It will be my birthday tomorrow. And that is going to be the quietest and smallest I have ever had. I feel at total peace. I don't have wishes, I am not anxious, excited, or nervous about turning 43 years of age. 

When people say life starts at 40. They are totally right. 

At this age, I can look back and be less judgmental of all the wrong turns and returning mistakes I made. Looking forward, I choose what to do without the weight of having to choose "the best thing", "the right thing", or "the thing that will make X, Y, Z happy".

It's freedom and the beginning. For me, a lot of things are starting. My interests deepened and became more connected to what I wanted to do, to be.

My relationships grew up. I dressed as myself, I don't want to nor have the energy to pretend. To fit in. It's great to be with myself and with other people. My aim is for a great conversation, not to build a lifelong friendship in 3 months. Everything is less and simpler. 

I look at my past, and what before was a source of resentment and pain is continually becoming the source upon which I build the person I am. A source of lessons, understanding, and forgiveness. I look at my mother with more humane eyes. To my Dad for what he was, a man without a father who tried his best despite everything he did not have. Both of my parents are orphans of role models and despite the mistakes, they gave me at least the ability to look for my answers, as somehow they knew, they themselves did not have it in themselves to give me. 

My marriage changed. Evolved. Romantic love gave up room to a love of every day. A love that needs patience, and nurturing, a love that needs to wait, a love that prioritizes the demands of parenting. A love that prefers holidays in the out shirks of Warsaw to the posh beaches of France.  

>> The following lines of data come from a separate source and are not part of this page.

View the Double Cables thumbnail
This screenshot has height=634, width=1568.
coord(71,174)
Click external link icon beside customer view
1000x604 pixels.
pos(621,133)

A drive is a date. A flower is a kiss. Hugging after a week of back-to-back work and kids is an intense love experience. And for all that I adore him more than I ever did. 

Motherhood made me a better person. A better human being. I see it as the biggest blessing I ever had. I am so grateful for being a mum of three children, M, L, and B. Louisa is in Heaven but she is my daughter too. 

My children, what can I say? They are everything to me. Such a cliché but that is what they are. 

I look at the future with a heart filled with love. As I said I have no wishes, I have far beyond all the dreams I dreamed of and more. 

Giselle Cz.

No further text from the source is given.